In Australia, James Bidgood, a first-time Member of Parliament (under investigation for selling pictures of a protester attempting to set fire to himself outside Parliament House), has made it official: the global financial crisis is an act of God.
Funny, but it seems to me that cheating and lying to each other in America's financial markets were acts of stupidity and greed. God may have had a good laugh at all of this, but I have to think that God - or whoever you look up to - is kind of having a good time watching us make fools of ourselves. Check this out ...
Back in Feb. of 1998 the Federal Registry of the United States told the world that the Federal Deposit Corporation (the FDIC) issued a set of new "guidelines" telling its member banks that private market players were cheating and gaming the system with incredibly complex financial instruments. The FDIC warned member banks to be on the look out.
Put another way, the federal government had an idea - and the private sector knew - that the US financial system was sitting on a profitable but explosive financial powder keg, at least ten years before the 2008 market meltdown began. Here's one of the stories I tell in my forthcoming book, The Myth of the Free Market: The Role of the State in a Capitalist Economy ...
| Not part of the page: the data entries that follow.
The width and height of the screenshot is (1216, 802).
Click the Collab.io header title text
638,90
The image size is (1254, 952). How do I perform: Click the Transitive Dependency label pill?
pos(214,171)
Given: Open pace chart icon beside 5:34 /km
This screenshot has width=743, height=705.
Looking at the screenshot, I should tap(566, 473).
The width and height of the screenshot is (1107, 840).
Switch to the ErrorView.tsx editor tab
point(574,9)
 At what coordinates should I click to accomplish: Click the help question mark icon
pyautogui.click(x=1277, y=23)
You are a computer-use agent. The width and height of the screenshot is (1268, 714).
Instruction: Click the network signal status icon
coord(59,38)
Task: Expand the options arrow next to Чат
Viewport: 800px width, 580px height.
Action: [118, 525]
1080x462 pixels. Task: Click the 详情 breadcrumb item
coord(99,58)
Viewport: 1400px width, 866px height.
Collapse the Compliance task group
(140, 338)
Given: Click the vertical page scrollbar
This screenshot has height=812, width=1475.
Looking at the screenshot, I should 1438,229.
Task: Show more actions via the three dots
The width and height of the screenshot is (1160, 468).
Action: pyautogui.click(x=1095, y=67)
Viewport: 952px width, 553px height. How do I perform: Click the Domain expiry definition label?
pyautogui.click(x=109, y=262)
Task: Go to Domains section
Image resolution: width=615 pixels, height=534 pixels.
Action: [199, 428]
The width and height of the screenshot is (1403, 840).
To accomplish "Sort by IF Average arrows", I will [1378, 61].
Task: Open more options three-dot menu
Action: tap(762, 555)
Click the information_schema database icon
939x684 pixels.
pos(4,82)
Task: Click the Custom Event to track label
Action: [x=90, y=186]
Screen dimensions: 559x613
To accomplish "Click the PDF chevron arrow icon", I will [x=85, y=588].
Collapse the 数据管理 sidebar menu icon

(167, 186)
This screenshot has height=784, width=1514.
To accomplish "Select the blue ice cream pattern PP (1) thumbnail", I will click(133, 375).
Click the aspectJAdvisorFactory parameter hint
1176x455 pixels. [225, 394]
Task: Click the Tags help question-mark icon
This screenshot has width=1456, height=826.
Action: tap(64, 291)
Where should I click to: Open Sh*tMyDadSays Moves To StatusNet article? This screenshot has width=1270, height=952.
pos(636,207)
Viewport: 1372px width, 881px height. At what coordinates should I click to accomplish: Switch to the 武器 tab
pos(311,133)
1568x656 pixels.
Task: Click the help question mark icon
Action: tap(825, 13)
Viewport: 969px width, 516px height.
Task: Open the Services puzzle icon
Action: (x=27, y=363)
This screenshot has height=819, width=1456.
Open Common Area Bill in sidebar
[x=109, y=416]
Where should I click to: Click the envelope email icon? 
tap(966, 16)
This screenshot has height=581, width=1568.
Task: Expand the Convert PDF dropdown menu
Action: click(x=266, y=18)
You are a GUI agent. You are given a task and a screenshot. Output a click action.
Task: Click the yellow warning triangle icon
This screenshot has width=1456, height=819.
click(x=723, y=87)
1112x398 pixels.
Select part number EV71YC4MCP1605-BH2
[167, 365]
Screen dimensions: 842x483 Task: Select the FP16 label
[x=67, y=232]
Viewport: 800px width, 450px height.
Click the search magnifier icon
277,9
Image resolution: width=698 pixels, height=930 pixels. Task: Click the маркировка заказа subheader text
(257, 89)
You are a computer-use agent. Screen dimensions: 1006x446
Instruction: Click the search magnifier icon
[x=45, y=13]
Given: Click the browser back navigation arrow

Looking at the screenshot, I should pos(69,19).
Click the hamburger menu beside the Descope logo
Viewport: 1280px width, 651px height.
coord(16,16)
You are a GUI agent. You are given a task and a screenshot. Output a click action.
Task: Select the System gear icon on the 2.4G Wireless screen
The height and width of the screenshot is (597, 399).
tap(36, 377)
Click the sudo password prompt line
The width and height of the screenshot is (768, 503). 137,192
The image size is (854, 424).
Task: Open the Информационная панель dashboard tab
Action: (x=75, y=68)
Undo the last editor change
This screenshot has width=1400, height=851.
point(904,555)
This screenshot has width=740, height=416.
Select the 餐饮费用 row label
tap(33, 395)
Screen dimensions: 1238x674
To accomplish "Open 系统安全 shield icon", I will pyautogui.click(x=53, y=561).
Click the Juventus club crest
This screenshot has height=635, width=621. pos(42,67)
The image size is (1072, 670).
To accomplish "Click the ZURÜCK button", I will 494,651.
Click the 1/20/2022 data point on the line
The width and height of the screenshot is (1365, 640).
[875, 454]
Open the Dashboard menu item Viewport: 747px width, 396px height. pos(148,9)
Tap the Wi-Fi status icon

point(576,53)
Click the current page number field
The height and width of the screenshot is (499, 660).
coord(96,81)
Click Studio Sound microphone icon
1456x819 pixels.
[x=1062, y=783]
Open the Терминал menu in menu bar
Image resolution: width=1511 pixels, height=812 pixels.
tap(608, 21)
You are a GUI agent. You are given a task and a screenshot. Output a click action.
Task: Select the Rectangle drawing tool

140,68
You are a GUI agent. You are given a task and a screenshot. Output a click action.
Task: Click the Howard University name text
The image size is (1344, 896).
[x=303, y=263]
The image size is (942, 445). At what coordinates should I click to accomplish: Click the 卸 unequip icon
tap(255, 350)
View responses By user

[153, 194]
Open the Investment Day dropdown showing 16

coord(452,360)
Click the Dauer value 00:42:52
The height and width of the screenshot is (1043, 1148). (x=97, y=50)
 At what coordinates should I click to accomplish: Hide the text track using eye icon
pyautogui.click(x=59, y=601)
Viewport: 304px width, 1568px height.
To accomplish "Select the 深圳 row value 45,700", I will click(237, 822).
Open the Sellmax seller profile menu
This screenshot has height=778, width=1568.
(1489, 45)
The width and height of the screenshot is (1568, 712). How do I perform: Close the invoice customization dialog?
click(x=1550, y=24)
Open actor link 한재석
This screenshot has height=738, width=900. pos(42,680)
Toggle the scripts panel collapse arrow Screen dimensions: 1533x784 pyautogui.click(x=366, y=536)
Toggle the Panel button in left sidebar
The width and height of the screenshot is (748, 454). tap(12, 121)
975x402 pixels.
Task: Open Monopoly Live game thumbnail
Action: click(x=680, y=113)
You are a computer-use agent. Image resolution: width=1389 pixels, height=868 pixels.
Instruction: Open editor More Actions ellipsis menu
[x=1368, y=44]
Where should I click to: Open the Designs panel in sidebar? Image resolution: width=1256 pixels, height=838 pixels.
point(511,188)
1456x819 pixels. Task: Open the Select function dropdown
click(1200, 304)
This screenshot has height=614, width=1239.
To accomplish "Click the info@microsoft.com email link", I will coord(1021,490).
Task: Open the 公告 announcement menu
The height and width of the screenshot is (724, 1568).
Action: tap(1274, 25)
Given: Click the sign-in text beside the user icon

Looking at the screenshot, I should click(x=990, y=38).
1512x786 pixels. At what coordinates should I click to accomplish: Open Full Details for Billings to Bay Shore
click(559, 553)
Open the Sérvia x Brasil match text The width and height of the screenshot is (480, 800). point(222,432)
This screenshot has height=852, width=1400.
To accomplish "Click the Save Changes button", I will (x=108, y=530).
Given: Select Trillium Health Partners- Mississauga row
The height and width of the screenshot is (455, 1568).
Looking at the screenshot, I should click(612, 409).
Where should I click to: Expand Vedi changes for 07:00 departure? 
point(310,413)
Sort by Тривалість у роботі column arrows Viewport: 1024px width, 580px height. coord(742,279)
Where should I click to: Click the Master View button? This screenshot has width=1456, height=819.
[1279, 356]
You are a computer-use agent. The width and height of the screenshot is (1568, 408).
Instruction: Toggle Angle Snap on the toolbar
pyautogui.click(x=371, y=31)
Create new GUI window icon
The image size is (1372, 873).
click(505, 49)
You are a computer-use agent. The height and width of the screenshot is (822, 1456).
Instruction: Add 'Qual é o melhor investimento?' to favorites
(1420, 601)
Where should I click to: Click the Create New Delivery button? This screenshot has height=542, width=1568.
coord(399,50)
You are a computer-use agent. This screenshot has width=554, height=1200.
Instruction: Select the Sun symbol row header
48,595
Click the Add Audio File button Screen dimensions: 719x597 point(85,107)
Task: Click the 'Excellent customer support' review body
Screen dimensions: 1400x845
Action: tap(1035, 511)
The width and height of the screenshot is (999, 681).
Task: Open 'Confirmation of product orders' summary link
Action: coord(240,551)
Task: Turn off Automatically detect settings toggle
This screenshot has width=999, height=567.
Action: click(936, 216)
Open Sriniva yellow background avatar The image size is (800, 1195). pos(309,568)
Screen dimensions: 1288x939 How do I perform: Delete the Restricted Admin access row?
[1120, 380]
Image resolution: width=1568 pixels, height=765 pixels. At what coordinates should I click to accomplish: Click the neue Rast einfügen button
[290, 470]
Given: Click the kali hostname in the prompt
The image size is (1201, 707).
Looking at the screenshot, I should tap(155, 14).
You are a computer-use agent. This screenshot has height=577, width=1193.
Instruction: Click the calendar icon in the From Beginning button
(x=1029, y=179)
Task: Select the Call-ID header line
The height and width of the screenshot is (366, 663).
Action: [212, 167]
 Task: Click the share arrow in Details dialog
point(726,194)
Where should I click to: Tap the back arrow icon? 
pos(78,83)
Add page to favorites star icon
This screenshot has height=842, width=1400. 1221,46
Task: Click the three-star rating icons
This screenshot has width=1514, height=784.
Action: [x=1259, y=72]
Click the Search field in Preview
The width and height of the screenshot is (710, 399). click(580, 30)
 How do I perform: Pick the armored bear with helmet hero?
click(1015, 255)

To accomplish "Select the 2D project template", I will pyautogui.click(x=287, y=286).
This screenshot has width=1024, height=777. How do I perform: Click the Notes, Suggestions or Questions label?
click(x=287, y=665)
One year before the Financial Services Modernization Act (1999) was passed into law, the FDIC issued a set of guidelines for member banks that managed transactions involving collateralized securities. Concerned that deposit-taking institutions had not exercised sufficient risk management, the FDIC distributed a “Statements of Policy”(SOP) document at the beginning of 1998, making it clear that collateralized security transactions were on its radar screen.While Christian fundamentalists, like James Bidgood in Australia, may believe that God gets his jollies from watching us suffer through market collapse, the reality is what's happening now is a product of greed and stupidity (which God, no doubt, gets a chuckle out of).
Although it set out to reacquaint institutions with basic due-diligence procedures, it also listed ways that private firms could defraud FDIC-backed institutions. The SOP guidelines said that private financial institutions weren’t always playing fair with FDIC-backed institutions, especially when it came to complex financial instruments.
Included among the embarrassingly basic rules of caution covered were “know your counterparty,” credit analysis, and credit-limit reviews. The guidelines were so simple that it was difficult to tell whether they were issued for seasoned FDIC-affiliated banking institutions or were really geared to the new finance guy at the local car dealership. Still, one thing stood out: in the wake of the 2008 market collapse, the 1998 SOP offered a crow’s nest view of what went wrong.
Pointing to the tactics of subsidiaries belonging to “financially stronger and better-known firms,” the SOP warns that larger corporations “may not be legally obligated to stand behind the transactions of related companies,” so the subsidiary may not be credit worthy. What is the FDIC’s advice? Don’t trust the other guy’s “character” or “integrity” until you get “the stronger firm’s” signature. That this needed to be said should have raised red flags back in 1998. Incredibly, the guidelines get even more basic.
We all know when we purchase a new car that we have to deal with the sales staff, and then with the finance and credit team, who also want to sell us stuff. There’s a reason why the owners of car dealerships keep these two positions separate. Apparently these auto dealer insights have not always been prevalent within the FDIC. Burned by too many conflict-of-interest transactions involving sales and finance pulling double duty, the FDIC found it necessary to remind banking institutions that credit evaluations for CDO-affiliated purchases, for example, should be done by “individuals who routinely make credit decisions” and not by those involved in sales. Incredibly, the SOP then advised institutions to be on the lookout for buyers who were already overextended.
Perhaps the greatest words of caution are saved for institutions that are inclined to believe that CDO instruments could be used as market collateral. The FDIC guidelines make it clear that because a bank has a CDO-affiliated instrument it doesn’t mean that it’s sitting on an asset for which the book value is equal to the market value. The 1998 guidelines suggest, for example, that, if a $100 million CDO transaction has occurred, “experience has shown” that the underlying product or contract “will not serve as protection” if the subsidiary fails or if the firm does not have control over the security.
It's really that simple. We can fix this.